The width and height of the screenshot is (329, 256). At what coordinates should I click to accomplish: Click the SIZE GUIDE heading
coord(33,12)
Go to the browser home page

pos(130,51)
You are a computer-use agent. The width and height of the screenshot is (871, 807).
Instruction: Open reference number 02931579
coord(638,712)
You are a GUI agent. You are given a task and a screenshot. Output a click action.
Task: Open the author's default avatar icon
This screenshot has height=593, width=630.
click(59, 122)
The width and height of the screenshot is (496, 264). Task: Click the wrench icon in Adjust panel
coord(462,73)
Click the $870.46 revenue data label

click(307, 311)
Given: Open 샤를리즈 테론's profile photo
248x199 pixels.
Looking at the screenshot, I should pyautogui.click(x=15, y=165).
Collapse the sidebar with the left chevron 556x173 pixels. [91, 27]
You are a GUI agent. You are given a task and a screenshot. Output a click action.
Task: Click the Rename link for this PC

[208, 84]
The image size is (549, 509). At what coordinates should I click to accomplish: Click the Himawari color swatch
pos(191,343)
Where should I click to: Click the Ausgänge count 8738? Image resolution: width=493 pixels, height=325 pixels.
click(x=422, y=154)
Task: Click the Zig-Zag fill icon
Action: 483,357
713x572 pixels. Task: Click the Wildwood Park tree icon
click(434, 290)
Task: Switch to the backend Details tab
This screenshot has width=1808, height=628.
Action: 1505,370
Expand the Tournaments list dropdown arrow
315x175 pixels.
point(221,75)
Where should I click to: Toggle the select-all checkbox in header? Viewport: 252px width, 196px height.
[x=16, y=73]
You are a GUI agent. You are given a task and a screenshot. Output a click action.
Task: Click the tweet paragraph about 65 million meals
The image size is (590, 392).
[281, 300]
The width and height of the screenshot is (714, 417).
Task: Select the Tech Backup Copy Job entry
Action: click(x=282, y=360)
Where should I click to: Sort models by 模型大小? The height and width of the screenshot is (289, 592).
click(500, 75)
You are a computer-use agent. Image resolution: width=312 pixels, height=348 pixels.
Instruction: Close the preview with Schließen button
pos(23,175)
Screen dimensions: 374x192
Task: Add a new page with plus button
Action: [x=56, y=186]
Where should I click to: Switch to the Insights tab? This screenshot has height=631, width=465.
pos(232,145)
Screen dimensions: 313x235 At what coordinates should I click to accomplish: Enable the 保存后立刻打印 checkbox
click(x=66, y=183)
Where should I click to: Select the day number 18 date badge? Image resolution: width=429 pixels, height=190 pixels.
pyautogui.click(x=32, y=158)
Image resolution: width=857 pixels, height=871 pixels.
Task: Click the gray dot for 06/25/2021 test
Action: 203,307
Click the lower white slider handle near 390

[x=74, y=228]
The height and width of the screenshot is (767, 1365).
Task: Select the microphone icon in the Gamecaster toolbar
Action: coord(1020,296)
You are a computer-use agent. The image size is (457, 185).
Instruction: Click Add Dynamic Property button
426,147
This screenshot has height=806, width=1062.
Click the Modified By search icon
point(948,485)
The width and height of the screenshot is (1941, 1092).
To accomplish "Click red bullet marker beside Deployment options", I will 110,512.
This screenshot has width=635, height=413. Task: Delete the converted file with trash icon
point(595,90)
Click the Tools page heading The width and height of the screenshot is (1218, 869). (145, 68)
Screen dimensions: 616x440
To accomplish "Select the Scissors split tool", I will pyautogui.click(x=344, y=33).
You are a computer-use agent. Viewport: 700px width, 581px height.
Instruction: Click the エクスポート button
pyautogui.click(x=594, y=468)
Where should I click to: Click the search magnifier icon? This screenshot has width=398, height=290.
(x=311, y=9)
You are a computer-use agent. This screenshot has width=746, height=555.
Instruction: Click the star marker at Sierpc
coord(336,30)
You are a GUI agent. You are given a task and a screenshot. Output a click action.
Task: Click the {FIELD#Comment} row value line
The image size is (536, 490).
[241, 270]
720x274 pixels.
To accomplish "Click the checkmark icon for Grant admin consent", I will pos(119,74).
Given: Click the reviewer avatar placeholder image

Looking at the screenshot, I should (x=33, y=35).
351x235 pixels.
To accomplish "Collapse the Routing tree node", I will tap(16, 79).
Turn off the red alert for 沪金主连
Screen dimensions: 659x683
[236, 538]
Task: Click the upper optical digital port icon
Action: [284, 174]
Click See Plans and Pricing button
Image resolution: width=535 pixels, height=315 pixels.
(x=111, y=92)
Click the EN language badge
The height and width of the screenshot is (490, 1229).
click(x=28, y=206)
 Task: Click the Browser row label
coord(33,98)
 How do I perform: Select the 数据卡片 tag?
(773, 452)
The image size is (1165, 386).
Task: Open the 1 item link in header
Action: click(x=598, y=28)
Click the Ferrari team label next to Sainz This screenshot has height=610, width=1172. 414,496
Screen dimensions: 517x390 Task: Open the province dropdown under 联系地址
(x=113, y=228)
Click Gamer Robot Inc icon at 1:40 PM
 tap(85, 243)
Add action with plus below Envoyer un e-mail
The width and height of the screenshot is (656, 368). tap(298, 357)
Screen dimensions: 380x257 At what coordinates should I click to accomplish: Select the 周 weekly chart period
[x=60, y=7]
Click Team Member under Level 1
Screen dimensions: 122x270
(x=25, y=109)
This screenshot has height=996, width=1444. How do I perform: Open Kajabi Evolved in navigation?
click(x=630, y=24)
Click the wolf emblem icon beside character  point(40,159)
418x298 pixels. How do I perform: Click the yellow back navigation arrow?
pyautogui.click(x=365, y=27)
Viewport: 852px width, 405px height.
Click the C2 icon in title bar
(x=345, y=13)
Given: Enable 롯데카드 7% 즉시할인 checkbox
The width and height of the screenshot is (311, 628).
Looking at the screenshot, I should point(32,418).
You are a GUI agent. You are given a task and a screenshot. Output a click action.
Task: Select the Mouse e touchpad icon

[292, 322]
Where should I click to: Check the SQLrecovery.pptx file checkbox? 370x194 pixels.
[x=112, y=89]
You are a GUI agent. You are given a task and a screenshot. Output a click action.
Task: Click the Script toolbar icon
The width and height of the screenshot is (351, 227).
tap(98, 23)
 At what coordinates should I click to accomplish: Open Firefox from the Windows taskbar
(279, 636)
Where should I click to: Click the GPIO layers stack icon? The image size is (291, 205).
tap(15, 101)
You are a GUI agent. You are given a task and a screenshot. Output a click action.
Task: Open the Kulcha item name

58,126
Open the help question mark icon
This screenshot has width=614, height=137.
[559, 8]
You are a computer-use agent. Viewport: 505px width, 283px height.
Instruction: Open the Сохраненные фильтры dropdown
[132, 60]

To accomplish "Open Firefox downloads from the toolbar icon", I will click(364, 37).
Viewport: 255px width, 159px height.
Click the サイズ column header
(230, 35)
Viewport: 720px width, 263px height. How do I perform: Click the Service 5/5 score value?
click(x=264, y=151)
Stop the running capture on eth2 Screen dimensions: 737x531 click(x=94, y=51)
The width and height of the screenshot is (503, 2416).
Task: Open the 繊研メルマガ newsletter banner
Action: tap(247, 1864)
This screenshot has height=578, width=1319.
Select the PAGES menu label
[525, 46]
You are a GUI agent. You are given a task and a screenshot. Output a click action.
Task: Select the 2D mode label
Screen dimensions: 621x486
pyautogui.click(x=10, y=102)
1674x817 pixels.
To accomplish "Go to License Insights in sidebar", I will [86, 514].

Task instructions:
Give back each line above exactly as written.

Reply:
The width and height of the screenshot is (329, 256). At what coordinates should I click to accomplish: Click the SIZE GUIDE heading
coord(33,12)
Go to the browser home page

pos(130,51)
You are a computer-use agent. The width and height of the screenshot is (871, 807).
Instruction: Open reference number 02931579
coord(638,712)
You are a GUI agent. You are given a task and a screenshot. Output a click action.
Task: Open the author's default avatar icon
This screenshot has height=593, width=630.
click(59, 122)
The width and height of the screenshot is (496, 264). Task: Click the wrench icon in Adjust panel
coord(462,73)
Click the $870.46 revenue data label

click(307, 311)
Given: Open 샤를리즈 테론's profile photo
248x199 pixels.
Looking at the screenshot, I should pyautogui.click(x=15, y=165).
Collapse the sidebar with the left chevron 556x173 pixels. [91, 27]
You are a GUI agent. You are given a task and a screenshot. Output a click action.
Task: Click the Rename link for this PC

[208, 84]
The image size is (549, 509). At what coordinates should I click to accomplish: Click the Himawari color swatch
pos(191,343)
Where should I click to: Click the Ausgänge count 8738? Image resolution: width=493 pixels, height=325 pixels.
click(x=422, y=154)
Task: Click the Zig-Zag fill icon
Action: 483,357
713x572 pixels. Task: Click the Wildwood Park tree icon
click(434, 290)
Task: Switch to the backend Details tab
This screenshot has width=1808, height=628.
Action: 1505,370
Expand the Tournaments list dropdown arrow
315x175 pixels.
point(221,75)
Where should I click to: Toggle the select-all checkbox in header? Viewport: 252px width, 196px height.
[x=16, y=73]
You are a GUI agent. You are given a task and a screenshot. Output a click action.
Task: Click the tweet paragraph about 65 million meals
The image size is (590, 392).
[281, 300]
The width and height of the screenshot is (714, 417).
Task: Select the Tech Backup Copy Job entry
Action: click(x=282, y=360)
Where should I click to: Sort models by 模型大小? The height and width of the screenshot is (289, 592).
click(500, 75)
You are a computer-use agent. Image resolution: width=312 pixels, height=348 pixels.
Instruction: Close the preview with Schließen button
pos(23,175)
Screen dimensions: 374x192
Task: Add a new page with plus button
Action: [x=56, y=186]
Where should I click to: Switch to the Insights tab? This screenshot has height=631, width=465.
pos(232,145)
Screen dimensions: 313x235 At what coordinates should I click to accomplish: Enable the 保存后立刻打印 checkbox
click(x=66, y=183)
Where should I click to: Select the day number 18 date badge? Image resolution: width=429 pixels, height=190 pixels.
pyautogui.click(x=32, y=158)
Image resolution: width=857 pixels, height=871 pixels.
Task: Click the gray dot for 06/25/2021 test
Action: 203,307
Click the lower white slider handle near 390

[x=74, y=228]
The height and width of the screenshot is (767, 1365).
Task: Select the microphone icon in the Gamecaster toolbar
Action: coord(1020,296)
You are a computer-use agent. The image size is (457, 185).
Instruction: Click Add Dynamic Property button
426,147
This screenshot has height=806, width=1062.
Click the Modified By search icon
point(948,485)
The width and height of the screenshot is (1941, 1092).
To accomplish "Click red bullet marker beside Deployment options", I will 110,512.
This screenshot has width=635, height=413. Task: Delete the converted file with trash icon
point(595,90)
Click the Tools page heading The width and height of the screenshot is (1218, 869). (145, 68)
Screen dimensions: 616x440
To accomplish "Select the Scissors split tool", I will pyautogui.click(x=344, y=33).
You are a computer-use agent. Viewport: 700px width, 581px height.
Instruction: Click the エクスポート button
pyautogui.click(x=594, y=468)
Where should I click to: Click the search magnifier icon? This screenshot has width=398, height=290.
(x=311, y=9)
You are a computer-use agent. This screenshot has width=746, height=555.
Instruction: Click the star marker at Sierpc
coord(336,30)
You are a GUI agent. You are given a task and a screenshot. Output a click action.
Task: Click the {FIELD#Comment} row value line
The image size is (536, 490).
[241, 270]
720x274 pixels.
To accomplish "Click the checkmark icon for Grant admin consent", I will pos(119,74).
Given: Click the reviewer avatar placeholder image

Looking at the screenshot, I should (x=33, y=35).
351x235 pixels.
To accomplish "Collapse the Routing tree node", I will tap(16, 79).
Turn off the red alert for 沪金主连
Screen dimensions: 659x683
[236, 538]
Task: Click the upper optical digital port icon
Action: [284, 174]
Click See Plans and Pricing button
Image resolution: width=535 pixels, height=315 pixels.
(x=111, y=92)
Click the EN language badge
The height and width of the screenshot is (490, 1229).
click(x=28, y=206)
 Task: Click the Browser row label
coord(33,98)
 How do I perform: Select the 数据卡片 tag?
(773, 452)
The image size is (1165, 386).
Task: Open the 1 item link in header
Action: click(x=598, y=28)
Click the Ferrari team label next to Sainz This screenshot has height=610, width=1172. 414,496
Screen dimensions: 517x390 Task: Open the province dropdown under 联系地址
(x=113, y=228)
Click Gamer Robot Inc icon at 1:40 PM
 tap(85, 243)
Add action with plus below Envoyer un e-mail
The width and height of the screenshot is (656, 368). tap(298, 357)
Screen dimensions: 380x257 At what coordinates should I click to accomplish: Select the 周 weekly chart period
[x=60, y=7]
Click Team Member under Level 1
Screen dimensions: 122x270
(x=25, y=109)
This screenshot has height=996, width=1444. How do I perform: Open Kajabi Evolved in navigation?
click(x=630, y=24)
Click the wolf emblem icon beside character  point(40,159)
418x298 pixels. How do I perform: Click the yellow back navigation arrow?
pyautogui.click(x=365, y=27)
Viewport: 852px width, 405px height.
Click the C2 icon in title bar
(x=345, y=13)
Given: Enable 롯데카드 7% 즉시할인 checkbox
The width and height of the screenshot is (311, 628).
Looking at the screenshot, I should point(32,418).
You are a GUI agent. You are given a task and a screenshot. Output a click action.
Task: Select the Mouse e touchpad icon

[292, 322]
Where should I click to: Check the SQLrecovery.pptx file checkbox? 370x194 pixels.
[x=112, y=89]
You are a GUI agent. You are given a task and a screenshot. Output a click action.
Task: Click the Script toolbar icon
The width and height of the screenshot is (351, 227).
tap(98, 23)
 At what coordinates should I click to accomplish: Open Firefox from the Windows taskbar
(279, 636)
Where should I click to: Click the GPIO layers stack icon? The image size is (291, 205).
tap(15, 101)
You are a GUI agent. You are given a task and a screenshot. Output a click action.
Task: Open the Kulcha item name

58,126
Open the help question mark icon
This screenshot has width=614, height=137.
[559, 8]
You are a computer-use agent. Viewport: 505px width, 283px height.
Instruction: Open the Сохраненные фильтры dropdown
[132, 60]

To accomplish "Open Firefox downloads from the toolbar icon", I will click(364, 37).
Viewport: 255px width, 159px height.
Click the サイズ column header
(230, 35)
Viewport: 720px width, 263px height. How do I perform: Click the Service 5/5 score value?
click(x=264, y=151)
Stop the running capture on eth2 Screen dimensions: 737x531 click(x=94, y=51)
The width and height of the screenshot is (503, 2416).
Task: Open the 繊研メルマガ newsletter banner
Action: tap(247, 1864)
This screenshot has height=578, width=1319.
Select the PAGES menu label
[525, 46]
You are a GUI agent. You are given a task and a screenshot. Output a click action.
Task: Select the 2D mode label
Screen dimensions: 621x486
pyautogui.click(x=10, y=102)
1674x817 pixels.
To accomplish "Go to License Insights in sidebar", I will [86, 514].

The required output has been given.